Разумеется, они всё время говорили о страшной мести её родичей. Гордость не позволяла Сабине признать, что навязанная жизнь пришлась ей по сердцу. Но сабиняне почему-то долго собирались. Их огромное войско так и не появилось в апреле, когда Сабина родила крупного, здорового мальчика.

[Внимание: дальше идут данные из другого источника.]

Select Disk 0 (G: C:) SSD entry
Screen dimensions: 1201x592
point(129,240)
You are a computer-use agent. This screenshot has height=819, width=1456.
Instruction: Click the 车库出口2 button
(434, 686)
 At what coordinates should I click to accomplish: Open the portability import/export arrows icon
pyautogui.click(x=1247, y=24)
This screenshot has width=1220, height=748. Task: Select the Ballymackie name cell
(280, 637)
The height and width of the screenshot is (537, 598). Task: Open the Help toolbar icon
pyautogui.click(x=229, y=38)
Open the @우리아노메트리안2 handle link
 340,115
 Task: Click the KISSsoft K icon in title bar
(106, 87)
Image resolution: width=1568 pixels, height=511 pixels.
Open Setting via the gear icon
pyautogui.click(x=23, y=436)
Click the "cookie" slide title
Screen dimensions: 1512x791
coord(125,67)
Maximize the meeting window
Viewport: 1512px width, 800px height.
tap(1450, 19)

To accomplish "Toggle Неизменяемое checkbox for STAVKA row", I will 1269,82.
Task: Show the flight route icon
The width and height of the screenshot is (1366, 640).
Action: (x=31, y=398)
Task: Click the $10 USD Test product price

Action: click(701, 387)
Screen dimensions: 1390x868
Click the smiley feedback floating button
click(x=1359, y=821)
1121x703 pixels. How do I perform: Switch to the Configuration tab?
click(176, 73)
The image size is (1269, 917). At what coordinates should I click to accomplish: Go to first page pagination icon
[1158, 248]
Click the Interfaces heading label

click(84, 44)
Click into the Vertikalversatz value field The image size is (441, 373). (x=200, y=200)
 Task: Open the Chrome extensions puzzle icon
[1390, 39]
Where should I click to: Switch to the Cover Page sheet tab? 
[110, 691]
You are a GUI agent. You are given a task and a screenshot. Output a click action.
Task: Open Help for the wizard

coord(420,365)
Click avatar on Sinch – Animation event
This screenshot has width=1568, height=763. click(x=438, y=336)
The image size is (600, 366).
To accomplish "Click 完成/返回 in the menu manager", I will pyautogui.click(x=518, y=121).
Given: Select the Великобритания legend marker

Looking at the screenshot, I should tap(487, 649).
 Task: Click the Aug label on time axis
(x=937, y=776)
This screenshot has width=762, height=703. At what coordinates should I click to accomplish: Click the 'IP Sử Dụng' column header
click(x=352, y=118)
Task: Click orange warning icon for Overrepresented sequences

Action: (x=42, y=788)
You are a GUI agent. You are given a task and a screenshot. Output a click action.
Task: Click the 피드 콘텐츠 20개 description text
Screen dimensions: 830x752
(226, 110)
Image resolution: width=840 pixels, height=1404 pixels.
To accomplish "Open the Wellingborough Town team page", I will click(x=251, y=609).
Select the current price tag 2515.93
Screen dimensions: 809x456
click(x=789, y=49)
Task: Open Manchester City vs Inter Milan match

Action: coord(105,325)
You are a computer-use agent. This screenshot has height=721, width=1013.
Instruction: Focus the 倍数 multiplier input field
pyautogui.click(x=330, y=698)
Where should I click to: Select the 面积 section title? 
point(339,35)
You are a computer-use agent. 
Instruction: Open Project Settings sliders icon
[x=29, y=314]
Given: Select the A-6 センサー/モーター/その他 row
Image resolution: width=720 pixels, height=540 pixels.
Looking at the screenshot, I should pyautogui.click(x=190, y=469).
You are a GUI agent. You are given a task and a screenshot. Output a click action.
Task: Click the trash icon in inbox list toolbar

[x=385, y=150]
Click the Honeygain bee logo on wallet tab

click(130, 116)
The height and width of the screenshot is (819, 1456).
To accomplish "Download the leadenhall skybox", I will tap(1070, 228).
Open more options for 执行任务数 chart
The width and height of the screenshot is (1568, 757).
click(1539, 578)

В тот же день его занесли в списки рода Эмилиев и назвали по отцу Марком. Он был одним из первых коренных римлян — явление, впрочем, не очень редкое, потому что в эту весну почти у всех украденных сабинянок появились первенцы.
День прибывал, и Марк с утра до вечера пропадал в поле. Было приятно обходить свою землю, смотреть, как пробиваются всходы, копать канавки и отводить воду, выпалывать сорняки. Выгнанный из родной деревни, он подался в разбойники подальше от скучной, однообразной жизни пахаря, а теперь, на Палатине, они с женой жили точно так же, и это было замечательно. Правда, теперь он работал на собственной земле, которую своим копьём защищал от врагов.
Заставить ячмень расти было непросто. Всё надо было делать правильно, всё было важно — от того, как посеять, до того, как сжать последний сноп. Неизвестно, почему вообще зерно лучше всходит во вспаханной земле. В конечном счёте, оно превращается в ячмень оттого, что так хочет Мать зерна. Поэтому её надо задабривать.
Имелось множество средств ей угодить, и римляне, родом из разных мест, любили сравнивать заклинания. Интересно было попробовать новое колдовство, пока по соседству другие пахари подбадривали свой ячмень каким-то особым способом. Марк сам не заметил, как втянулся в вечный круговорот земледельческого труда.
Только когда солнце заходило, он откладывал инструменты и шёл на холм, к палисаду. На плоском верху Палатина молодые жёны с младенцами, сидя у очагов, ждали к ужину мужей и кормильцев. Жизнь в Риме становилась всё более уютной и домашней. Марк чувствовал, что не против остаться здесь на всю жизнь, работать в поле, не искать ни роскоши, ни славы, а со временем передать плуг сыну и провести остаток дней на скамеечке у тёплого очага. Так испокон веку велось у латинян, и так же готовы были жить люди в этом разбойничьем посёлке.
Но если Палатин превратился в цветущую деревню, на Капитолии по-прежнему царил чисто мужской дух. Воины, охранявшие крепость, получали за дополнительную службу ежемесячную плату ячменём и мясом, но жили они тесно и неудобно, и в гарнизон шли только последние бедняки, которые слишком ленились или чересчур небрежно колдовали, чтобы добиться хорошего урожая. Среди этих жалких, никчёмных холостяков была только одна семья, начальника крепости, Тарпея. Его дочь была уже взрослой, но отец так и не выбрал ей подходящего жениха. Единственная девушка посреди скопища грубых воинов, она жила под неусыпной родительской опекой.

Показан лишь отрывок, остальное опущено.